Provided text -
Mark Clifton knows the challenges that come with pastoring a small, struggling church where he’s counted the cars in the parking lot because he worried how many people would show up.
Clifton asserted that 800 churches are dying annually, and too many people are missing out on the true power of the gospel. For more than 40 years Clifton has served as a pastor, church planter, strategist and mentor for church leaders around the nation to help churches survive and thrive.
Preaching from Colossians 1:1–8, Clifton spoke on June 12, the first night of the 2022 Pastors Conference in Anaheim, California. This year’s theme of the conference is “We Proclaim Him,” and this year’s slate of pastors are working through Colossians.
“Where the gospel is, it is alive,” said Clifton, senior director of church replanting and rural strategy at the North American Mission Board. “And where it is alive, it spreads. And where the gospel is, there is fruit. And the fruit is love and compassion.”

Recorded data
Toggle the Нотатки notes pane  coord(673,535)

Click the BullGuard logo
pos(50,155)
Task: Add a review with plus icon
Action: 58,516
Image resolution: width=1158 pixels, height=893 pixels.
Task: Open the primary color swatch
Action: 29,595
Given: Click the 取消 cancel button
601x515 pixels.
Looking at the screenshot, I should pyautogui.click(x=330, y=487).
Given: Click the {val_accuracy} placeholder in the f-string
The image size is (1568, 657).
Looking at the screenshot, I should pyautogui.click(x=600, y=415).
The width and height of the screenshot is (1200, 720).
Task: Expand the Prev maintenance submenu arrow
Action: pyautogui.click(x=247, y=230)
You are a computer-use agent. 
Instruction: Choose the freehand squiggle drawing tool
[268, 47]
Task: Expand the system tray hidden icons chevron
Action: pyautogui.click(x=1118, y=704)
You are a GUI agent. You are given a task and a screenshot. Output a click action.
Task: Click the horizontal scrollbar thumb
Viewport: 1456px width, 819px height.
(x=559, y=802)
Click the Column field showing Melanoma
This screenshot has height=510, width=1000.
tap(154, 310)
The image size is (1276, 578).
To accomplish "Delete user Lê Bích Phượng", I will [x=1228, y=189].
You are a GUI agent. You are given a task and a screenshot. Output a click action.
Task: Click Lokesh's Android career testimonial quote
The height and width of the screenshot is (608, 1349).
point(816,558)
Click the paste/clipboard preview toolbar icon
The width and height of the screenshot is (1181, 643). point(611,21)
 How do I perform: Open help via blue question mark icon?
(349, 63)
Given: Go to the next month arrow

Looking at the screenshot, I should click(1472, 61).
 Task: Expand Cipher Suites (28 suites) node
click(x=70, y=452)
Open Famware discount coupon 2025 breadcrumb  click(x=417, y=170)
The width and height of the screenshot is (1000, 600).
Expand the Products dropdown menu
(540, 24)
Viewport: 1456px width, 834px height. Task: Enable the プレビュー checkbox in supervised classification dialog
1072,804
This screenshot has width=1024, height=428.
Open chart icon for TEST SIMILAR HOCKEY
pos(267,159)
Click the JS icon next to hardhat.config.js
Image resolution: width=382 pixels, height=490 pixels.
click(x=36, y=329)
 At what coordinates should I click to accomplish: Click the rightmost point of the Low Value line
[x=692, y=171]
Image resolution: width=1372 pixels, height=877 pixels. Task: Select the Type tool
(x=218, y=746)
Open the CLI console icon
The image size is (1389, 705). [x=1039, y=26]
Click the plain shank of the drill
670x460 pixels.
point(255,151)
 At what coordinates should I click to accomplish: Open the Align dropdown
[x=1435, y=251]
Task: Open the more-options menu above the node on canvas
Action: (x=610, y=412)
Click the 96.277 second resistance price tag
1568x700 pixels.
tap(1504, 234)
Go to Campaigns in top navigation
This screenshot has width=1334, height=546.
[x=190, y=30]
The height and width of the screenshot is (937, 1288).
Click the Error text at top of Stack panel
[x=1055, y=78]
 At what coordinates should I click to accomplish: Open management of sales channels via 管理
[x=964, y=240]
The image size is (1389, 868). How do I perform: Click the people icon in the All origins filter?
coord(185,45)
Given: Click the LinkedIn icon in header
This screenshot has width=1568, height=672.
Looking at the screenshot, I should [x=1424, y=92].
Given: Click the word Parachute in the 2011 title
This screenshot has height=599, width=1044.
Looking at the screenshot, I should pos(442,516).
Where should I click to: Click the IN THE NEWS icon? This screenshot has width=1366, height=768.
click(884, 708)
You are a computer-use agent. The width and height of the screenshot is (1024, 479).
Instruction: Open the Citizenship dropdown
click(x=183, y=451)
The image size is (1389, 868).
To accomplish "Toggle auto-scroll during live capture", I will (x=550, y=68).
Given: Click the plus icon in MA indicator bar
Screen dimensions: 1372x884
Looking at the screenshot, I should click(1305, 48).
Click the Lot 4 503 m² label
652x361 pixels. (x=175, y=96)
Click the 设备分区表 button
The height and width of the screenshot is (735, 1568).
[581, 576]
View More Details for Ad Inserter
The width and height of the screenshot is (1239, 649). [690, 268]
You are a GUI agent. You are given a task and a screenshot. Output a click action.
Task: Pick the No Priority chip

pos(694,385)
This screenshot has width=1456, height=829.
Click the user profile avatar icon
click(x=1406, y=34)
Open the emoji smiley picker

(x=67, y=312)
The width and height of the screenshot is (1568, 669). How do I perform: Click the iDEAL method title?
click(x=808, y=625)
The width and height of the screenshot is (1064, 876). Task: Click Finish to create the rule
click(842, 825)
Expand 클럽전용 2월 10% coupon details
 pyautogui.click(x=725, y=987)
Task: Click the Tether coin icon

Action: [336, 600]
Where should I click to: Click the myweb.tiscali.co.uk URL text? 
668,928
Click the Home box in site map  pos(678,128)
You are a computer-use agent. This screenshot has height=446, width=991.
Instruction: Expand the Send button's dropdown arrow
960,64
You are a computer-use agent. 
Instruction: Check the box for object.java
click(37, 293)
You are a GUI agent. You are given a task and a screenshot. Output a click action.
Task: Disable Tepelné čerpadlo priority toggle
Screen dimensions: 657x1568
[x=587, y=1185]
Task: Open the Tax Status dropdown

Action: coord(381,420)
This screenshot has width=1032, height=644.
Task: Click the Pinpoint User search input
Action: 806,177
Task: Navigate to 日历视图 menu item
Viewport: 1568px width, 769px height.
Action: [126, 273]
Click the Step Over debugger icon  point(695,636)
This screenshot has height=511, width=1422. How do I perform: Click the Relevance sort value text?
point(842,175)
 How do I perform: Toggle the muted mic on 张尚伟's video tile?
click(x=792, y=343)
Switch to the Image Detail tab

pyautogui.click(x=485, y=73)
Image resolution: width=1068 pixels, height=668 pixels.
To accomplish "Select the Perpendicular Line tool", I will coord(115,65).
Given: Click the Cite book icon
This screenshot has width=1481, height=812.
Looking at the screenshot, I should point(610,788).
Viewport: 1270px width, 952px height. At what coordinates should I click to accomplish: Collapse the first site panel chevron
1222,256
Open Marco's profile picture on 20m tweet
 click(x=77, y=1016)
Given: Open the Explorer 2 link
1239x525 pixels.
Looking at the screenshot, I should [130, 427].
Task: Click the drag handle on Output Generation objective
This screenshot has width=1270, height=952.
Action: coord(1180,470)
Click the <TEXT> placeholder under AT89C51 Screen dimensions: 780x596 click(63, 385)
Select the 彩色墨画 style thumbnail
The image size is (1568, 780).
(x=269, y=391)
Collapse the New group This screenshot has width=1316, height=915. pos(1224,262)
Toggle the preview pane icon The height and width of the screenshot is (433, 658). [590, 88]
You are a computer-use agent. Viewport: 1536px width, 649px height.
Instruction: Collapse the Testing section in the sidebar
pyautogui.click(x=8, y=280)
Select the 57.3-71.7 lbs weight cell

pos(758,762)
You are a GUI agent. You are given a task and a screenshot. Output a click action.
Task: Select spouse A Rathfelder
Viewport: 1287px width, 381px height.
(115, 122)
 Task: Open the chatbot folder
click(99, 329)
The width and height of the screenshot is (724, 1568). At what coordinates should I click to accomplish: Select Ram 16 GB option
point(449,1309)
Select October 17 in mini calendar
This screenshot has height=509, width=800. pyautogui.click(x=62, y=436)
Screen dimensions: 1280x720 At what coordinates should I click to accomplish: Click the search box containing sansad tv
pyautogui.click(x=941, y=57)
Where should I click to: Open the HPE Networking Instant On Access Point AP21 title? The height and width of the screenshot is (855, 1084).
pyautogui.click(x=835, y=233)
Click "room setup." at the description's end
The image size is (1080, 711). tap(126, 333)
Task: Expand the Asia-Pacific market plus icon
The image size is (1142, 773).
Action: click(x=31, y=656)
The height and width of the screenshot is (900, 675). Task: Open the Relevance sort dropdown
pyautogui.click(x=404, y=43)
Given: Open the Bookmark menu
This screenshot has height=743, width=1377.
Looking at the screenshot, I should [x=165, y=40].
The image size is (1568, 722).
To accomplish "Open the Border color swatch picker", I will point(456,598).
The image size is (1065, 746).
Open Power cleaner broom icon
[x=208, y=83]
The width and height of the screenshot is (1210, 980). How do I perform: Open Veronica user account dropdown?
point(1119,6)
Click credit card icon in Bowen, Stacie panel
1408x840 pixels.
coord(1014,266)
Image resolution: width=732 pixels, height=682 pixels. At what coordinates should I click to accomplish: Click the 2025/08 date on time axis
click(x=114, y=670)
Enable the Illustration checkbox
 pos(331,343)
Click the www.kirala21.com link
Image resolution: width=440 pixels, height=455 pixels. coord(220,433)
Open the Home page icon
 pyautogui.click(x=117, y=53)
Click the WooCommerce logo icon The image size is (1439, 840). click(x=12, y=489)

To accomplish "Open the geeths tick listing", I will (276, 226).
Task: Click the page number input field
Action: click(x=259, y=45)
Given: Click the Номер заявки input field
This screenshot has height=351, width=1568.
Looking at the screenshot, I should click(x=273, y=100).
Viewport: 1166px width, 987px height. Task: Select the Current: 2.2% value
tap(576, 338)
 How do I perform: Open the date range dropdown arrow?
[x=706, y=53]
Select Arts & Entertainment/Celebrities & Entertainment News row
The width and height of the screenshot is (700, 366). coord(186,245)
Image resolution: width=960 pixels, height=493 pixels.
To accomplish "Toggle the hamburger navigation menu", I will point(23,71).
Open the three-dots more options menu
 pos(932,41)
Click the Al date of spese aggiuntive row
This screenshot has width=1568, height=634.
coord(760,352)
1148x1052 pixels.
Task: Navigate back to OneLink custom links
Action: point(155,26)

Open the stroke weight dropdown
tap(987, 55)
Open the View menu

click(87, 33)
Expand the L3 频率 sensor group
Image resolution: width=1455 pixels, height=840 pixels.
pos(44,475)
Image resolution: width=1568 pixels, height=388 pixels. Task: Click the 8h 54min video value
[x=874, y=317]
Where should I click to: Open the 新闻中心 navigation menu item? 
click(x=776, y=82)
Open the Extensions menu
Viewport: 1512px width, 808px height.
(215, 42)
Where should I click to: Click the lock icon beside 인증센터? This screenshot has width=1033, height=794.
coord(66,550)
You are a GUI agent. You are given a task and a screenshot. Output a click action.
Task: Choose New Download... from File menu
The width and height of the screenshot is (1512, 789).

What to produce - Render in Spanish this sentence from the report on Mark Clifton's sermon: "This year’s theme of the conference is ‘We Proclaim Him,’ and this year’s slate of pastors are working through Colossians." The recorded data is not required for this work.

Solution to this task - El tema de la conferencia de este año es «Nosotros lo proclamamos», y el grupo de pastores de este año está estudiando Colosenses.